I struggle not to show Elina what I think of her Flo. He's just whispering in her ear what she wants to hear. Nothing more. This woman is incredibly intelligent, but when it comes to men, her mind seems to go on vacation.

"He loves me." Elina sounds like she's on drugs. "And I love him."

And they lived happily ever after. "Mm-hmm," I murmur and proceed to apply the second coat.

"You're just jealous," she suddenly says in a venomous tone. "Because you'd like to have someone who means the world to you too."

Thanks, but no thanks. "I'm perfectly fine on my own," I reply and accidentally paint Elina's cuticle.

"Mm-hmm. Regards from Dr. Freud," she says, fixing me with her gaze and demanding a response.

What? She thinks it's another Freudian slip? Definitely not. "Please give him my best. He should mind his own business."

She continues to stare at me, unfazed. She's doing this on purpose. But she can save herself the effort of applying this kind of pressure. I quickly finish painting the three nails left for their second coat.

"And I also have to take care of my own things," I say. Then I make my way to my room as quickly as possible.

"Come on, Pippi. I just want you to be happy," Elina calls after me, but I don't respond.

Overwhelmed by sudden fatigue, I close the door behind me and approach the small window, through which I can only see the dirty gray walls of the neighboring house. I crouch on the windowsill and try to push Elina's stories out of my mind. Yet a familiar sadness engulfs me.

It's like a dark monster that crawls out from under the bed whenever I'm too weak to fight its overpowering presence.

It's so quiet here. So terribly quiet.

No cheerful children's laughter or bustling activity surround me.

Only Elina's words reside within me. Alongside the monster, they keep me company, painting pictures in my mind that I don't want to see.

Even when you're alone, you'll never be lonely as long as you carry love in your heart.

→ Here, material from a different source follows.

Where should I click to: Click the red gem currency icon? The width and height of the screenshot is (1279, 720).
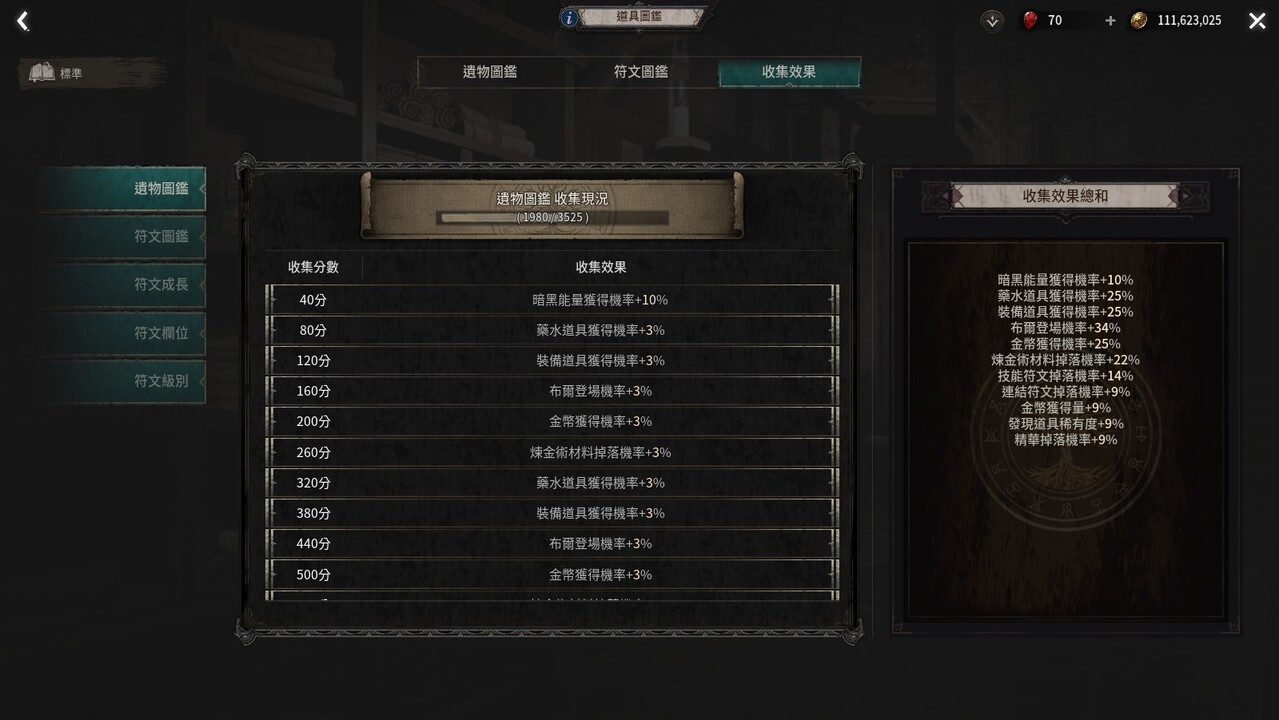pyautogui.click(x=1030, y=20)
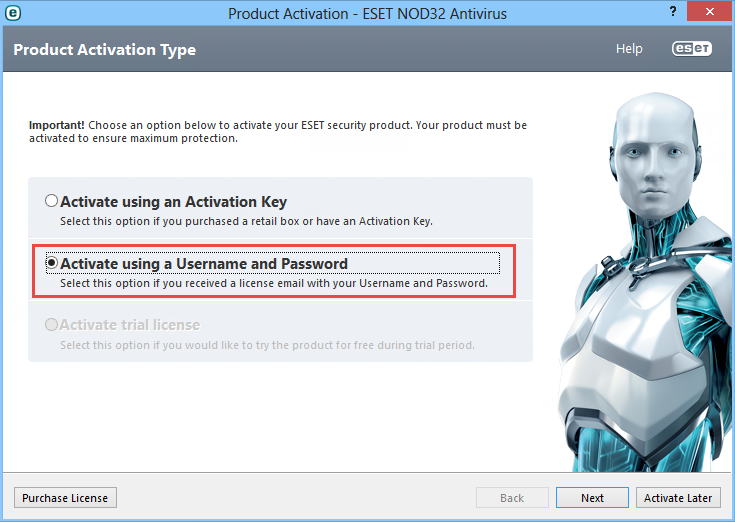735x522 pixels.
Task: Click the ESET android robot image
Action: click(x=647, y=281)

My father's loving tone echoes warmly and deeply within me. But no matter what he says, the truth is that I not only feel the loneliness inside me but I can barely bear it anymore. Suddenly, my legs do something they shouldn't.

They walk toward the bed.

In a trance-like state, my hand opens the nightstand drawer and reaches for the golden box with intricately crafted rainbow-colored ornaments. My fingers gently stroke the uneven surface. Tears well up in my eyes, turning the music box into a prism.

I want to open it.

To drive away the loneliness inside me. To feel, just for a moment, the way I used to.

Safe.

Seen.

Loved.

My chest tightens in spasms, and I sob.

Open it, Maya.

No. I must not do that. Because if I open this little box, nothing will ever be the same again. The past will not only catch up with me, no, it will also devour me along with everything I still have.

I try to take a deep breath. I fail. That's why it's crucial that I store the music box where I can't see it.

With a wooden movement, I slam the drawer shut.

This is better. And it will always be better this way.